EXERCISE DESCRIPTION: Repeat the records word for word, starting at the line that contains "This screenshot has width=924, height=1308. What" and ending at the end of the records.

DATA ROWS:
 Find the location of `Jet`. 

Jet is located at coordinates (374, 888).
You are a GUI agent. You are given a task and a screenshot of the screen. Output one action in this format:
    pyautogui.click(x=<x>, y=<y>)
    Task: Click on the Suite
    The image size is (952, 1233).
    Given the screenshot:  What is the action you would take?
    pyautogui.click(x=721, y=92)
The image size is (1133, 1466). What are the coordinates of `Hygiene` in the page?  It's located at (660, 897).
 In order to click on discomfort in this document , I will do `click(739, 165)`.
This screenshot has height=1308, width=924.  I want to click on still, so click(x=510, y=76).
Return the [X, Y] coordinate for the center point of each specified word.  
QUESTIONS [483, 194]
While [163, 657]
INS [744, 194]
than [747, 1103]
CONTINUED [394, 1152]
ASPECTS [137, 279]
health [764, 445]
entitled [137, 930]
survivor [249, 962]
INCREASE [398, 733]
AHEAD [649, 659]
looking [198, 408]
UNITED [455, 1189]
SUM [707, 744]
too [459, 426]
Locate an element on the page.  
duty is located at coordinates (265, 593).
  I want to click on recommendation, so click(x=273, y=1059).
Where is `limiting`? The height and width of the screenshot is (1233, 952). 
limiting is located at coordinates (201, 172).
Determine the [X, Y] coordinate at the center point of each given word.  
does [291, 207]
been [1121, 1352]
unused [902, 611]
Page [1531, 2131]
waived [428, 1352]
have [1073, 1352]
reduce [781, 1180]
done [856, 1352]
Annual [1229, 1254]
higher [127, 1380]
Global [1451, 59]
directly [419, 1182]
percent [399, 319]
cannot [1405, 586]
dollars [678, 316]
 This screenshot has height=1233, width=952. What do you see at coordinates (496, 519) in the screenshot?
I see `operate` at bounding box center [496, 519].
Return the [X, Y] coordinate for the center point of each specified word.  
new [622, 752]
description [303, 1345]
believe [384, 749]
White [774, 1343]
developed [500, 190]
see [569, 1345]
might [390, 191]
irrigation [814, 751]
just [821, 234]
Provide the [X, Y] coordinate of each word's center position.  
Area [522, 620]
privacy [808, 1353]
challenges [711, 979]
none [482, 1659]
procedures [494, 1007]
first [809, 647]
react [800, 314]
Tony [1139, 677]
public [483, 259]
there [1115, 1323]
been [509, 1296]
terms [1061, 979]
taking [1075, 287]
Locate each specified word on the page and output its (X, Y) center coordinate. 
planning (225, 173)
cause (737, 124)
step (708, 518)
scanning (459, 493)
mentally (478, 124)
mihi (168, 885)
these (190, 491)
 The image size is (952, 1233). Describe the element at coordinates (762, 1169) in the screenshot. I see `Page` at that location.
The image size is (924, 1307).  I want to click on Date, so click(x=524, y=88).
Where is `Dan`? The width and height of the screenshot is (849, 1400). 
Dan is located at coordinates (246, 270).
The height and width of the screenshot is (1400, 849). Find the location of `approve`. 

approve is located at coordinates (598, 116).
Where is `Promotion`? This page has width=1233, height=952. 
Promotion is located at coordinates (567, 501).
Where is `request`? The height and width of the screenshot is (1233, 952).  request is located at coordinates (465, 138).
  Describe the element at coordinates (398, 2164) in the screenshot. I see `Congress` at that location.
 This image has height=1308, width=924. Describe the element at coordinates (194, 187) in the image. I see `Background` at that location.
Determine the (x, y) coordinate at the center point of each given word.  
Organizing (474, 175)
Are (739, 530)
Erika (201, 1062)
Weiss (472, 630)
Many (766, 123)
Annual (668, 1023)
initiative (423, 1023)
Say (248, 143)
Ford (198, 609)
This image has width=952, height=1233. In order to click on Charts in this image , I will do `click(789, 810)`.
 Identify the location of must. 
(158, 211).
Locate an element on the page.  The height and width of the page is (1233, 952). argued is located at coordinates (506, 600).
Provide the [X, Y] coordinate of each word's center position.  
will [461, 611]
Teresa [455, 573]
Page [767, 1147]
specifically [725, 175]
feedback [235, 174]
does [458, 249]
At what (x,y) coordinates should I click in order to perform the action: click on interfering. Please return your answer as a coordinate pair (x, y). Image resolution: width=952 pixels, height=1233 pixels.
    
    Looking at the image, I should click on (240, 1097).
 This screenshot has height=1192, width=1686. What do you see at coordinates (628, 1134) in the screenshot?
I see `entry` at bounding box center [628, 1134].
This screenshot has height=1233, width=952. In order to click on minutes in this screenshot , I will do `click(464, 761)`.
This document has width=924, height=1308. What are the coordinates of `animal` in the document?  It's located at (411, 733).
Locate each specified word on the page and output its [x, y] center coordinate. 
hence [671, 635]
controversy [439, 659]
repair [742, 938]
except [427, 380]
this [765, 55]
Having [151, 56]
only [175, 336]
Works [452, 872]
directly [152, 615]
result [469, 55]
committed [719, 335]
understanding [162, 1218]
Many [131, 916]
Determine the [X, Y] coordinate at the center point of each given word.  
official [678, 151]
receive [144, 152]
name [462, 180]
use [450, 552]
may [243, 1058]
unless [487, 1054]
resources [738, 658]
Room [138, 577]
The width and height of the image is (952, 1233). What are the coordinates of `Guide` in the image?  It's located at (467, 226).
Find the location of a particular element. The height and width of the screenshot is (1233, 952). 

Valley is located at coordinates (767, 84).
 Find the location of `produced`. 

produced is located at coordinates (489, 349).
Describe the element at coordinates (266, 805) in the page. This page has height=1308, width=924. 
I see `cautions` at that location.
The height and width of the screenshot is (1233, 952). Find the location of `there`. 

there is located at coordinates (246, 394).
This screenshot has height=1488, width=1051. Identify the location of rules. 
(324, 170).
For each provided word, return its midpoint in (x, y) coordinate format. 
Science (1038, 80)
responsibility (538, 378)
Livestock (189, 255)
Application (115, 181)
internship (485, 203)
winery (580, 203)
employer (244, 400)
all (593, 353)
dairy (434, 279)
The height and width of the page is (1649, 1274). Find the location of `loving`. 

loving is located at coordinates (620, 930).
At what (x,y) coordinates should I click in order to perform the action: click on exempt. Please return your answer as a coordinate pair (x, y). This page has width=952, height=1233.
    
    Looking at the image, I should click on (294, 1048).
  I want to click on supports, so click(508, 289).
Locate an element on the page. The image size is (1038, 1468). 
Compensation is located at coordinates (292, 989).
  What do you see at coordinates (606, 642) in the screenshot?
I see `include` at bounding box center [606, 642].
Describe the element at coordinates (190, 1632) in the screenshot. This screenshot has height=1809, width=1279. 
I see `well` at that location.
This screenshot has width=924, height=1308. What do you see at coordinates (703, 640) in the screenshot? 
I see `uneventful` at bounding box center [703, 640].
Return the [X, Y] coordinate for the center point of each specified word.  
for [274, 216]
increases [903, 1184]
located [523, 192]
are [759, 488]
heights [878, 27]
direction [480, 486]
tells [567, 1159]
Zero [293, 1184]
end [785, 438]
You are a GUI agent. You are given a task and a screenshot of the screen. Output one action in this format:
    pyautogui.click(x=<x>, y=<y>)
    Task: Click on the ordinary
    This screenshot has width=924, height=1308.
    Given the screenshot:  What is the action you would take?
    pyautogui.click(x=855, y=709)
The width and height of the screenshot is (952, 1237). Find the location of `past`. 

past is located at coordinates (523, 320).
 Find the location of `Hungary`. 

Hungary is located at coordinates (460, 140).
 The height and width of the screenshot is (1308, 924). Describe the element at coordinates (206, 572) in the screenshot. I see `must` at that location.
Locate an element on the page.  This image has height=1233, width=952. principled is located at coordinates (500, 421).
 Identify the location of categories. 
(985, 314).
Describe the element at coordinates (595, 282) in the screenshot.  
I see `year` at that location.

RESULT OF THE TASK:
This screenshot has width=924, height=1308. What do you see at coordinates (703, 640) in the screenshot? 
I see `uneventful` at bounding box center [703, 640].
Return the [X, Y] coordinate for the center point of each specified word.  
for [274, 216]
increases [903, 1184]
located [523, 192]
are [759, 488]
heights [878, 27]
direction [480, 486]
tells [567, 1159]
Zero [293, 1184]
end [785, 438]
You are a GUI agent. You are given a task and a screenshot of the screen. Output one action in this format:
    pyautogui.click(x=<x>, y=<y>)
    Task: Click on the ordinary
    This screenshot has width=924, height=1308.
    Given the screenshot:  What is the action you would take?
    pyautogui.click(x=855, y=709)
The width and height of the screenshot is (952, 1237). Find the location of `past`. 

past is located at coordinates (523, 320).
 Find the location of `Hungary`. 

Hungary is located at coordinates (460, 140).
 The height and width of the screenshot is (1308, 924). Describe the element at coordinates (206, 572) in the screenshot. I see `must` at that location.
Locate an element on the page.  This image has height=1233, width=952. principled is located at coordinates (500, 421).
 Identify the location of categories. 
(985, 314).
Describe the element at coordinates (595, 282) in the screenshot.  
I see `year` at that location.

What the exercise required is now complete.